Thankfully, many leaders are blazing a path towards climate progress, working from the ground up and collaborating with others to foster collective action. As I have previously written, cities, states, and provinces are going ahead with some of the most substantial climate commitments to date. Ontario – Canada’s largest province, with 40 percent of the country’s population and nearly one-quarter of its greenhouse gas emissions – has become the latest jurisdiction to chart an ambitious path forward with this morning’s announcement of a comprehensive cap-and-trade program intended to ultimately link with the existing California-Quebec system.
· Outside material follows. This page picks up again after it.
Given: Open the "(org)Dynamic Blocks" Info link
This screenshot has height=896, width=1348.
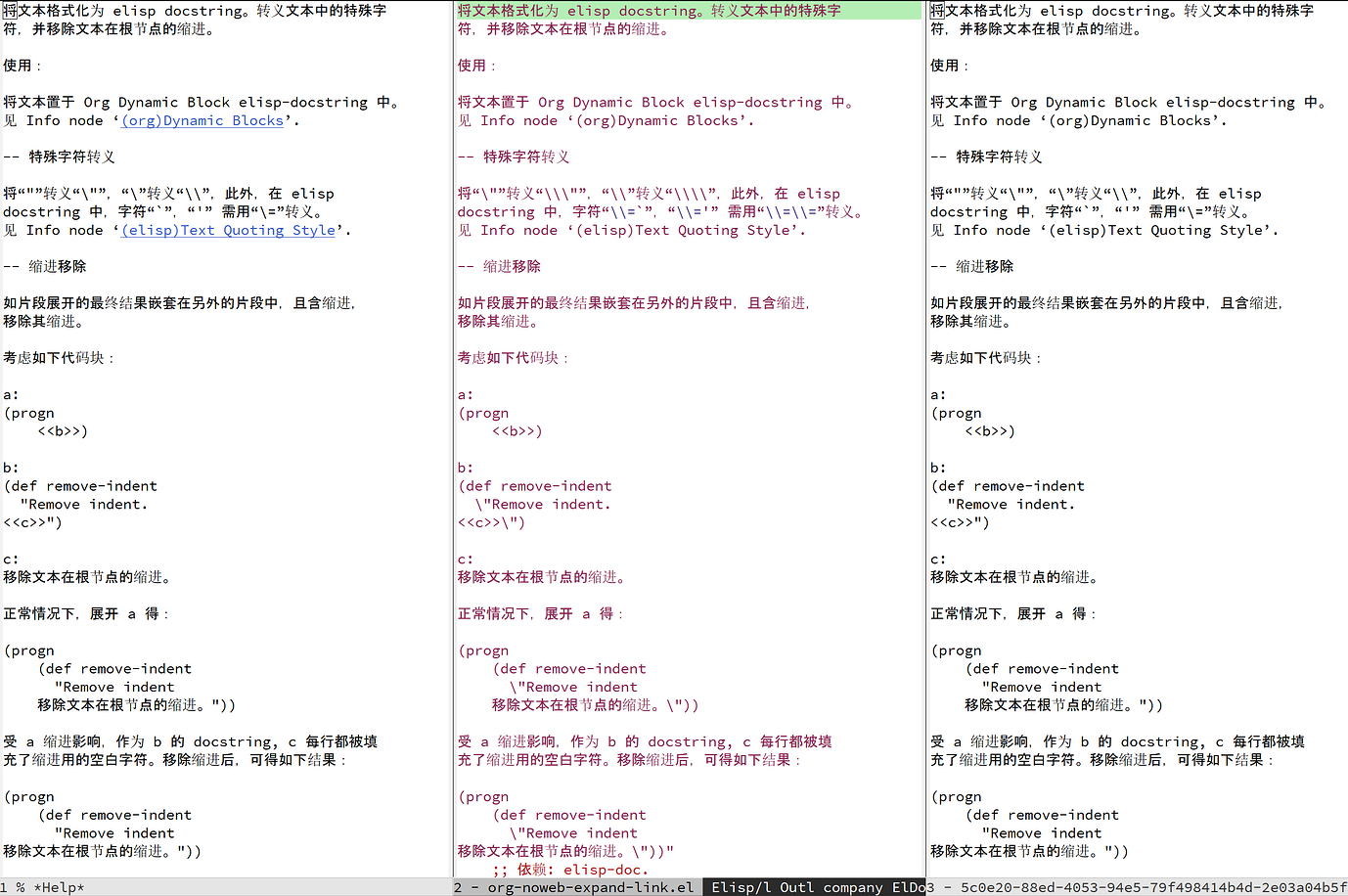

Ontario’s announcement is significant for a number of reasons. First, cap-and-trade will help Ontario meet bold 2020 and 2050 goals for cutting greenhouse gas pollution, which stand at 15 percent below and 80 percent below 1990 levels, respectively. Second, the news is a compelling curtain raiser for the high-profile Premiers Climate Change Summit in Quebec City, which begins on Tuesday and is meant to showcase opportunities for provinces to take individual and collective climate action. Finally, Ontario is poised to build on and leverage cap-and-trade successes from elsewhere, most notably California, where the two-year old program has helped cut pollution and grow the economy.

Ontario envisions a system that, much like California’s, will cover the vast majority of major polluters and reinvest all revenue from allowance auctions into projects that cut pollution while stimulating the province’s low-carbon economy. California has helped chart Ontario’s path by deploying an investment plan that delivers multiple benefits (not just lower greenhouse gas emissions) across the state, targets money to disadvantaged communities, and fosters job and economic growth in several sectors of the economy. Another useful antecedent is the Regional Greenhouse Gas Initiative (RGGI), where an Analysis Group study [PDF] documenting the first three years of the program showed that roughly $900 million in auction revenue investments produced over $1.6 billion in net benefits.
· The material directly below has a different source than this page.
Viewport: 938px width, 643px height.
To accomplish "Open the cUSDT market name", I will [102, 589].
Ontario’s leadership is critical for its own sake, but the prospective opportunity to join California and Quebec could be particularly transformational. A union between the largest single economies in the U.S. and Canada sends an unambiguous message to the respective national governments: the benefits of climate action are clear, and it’s time to act. A joint cap-and-trade market between California, Quebec, and Ontario would also create broader incentives for low-carbon innovation and give businesses the opportunity to seek out lower-cost opportunities to cut pollution. What’s more, Ontario could leverage the administrative and operational efficiency of the Western Climate Initiative, Inc., (WCI), the non-profit organization that provides technical support and governance to the linked California-Quebec system.

The climate talks in Paris at year’s end are likely to yield incremental progress rather than a breakthrough. But national and subnational leaders are not standing still. Palpable momentum and progress can now be seen in every corner of the globe. From California to China to Canada, the arc of climate action is bending towards capping and pricing carbon as a foundational policy tool for achieving that progress.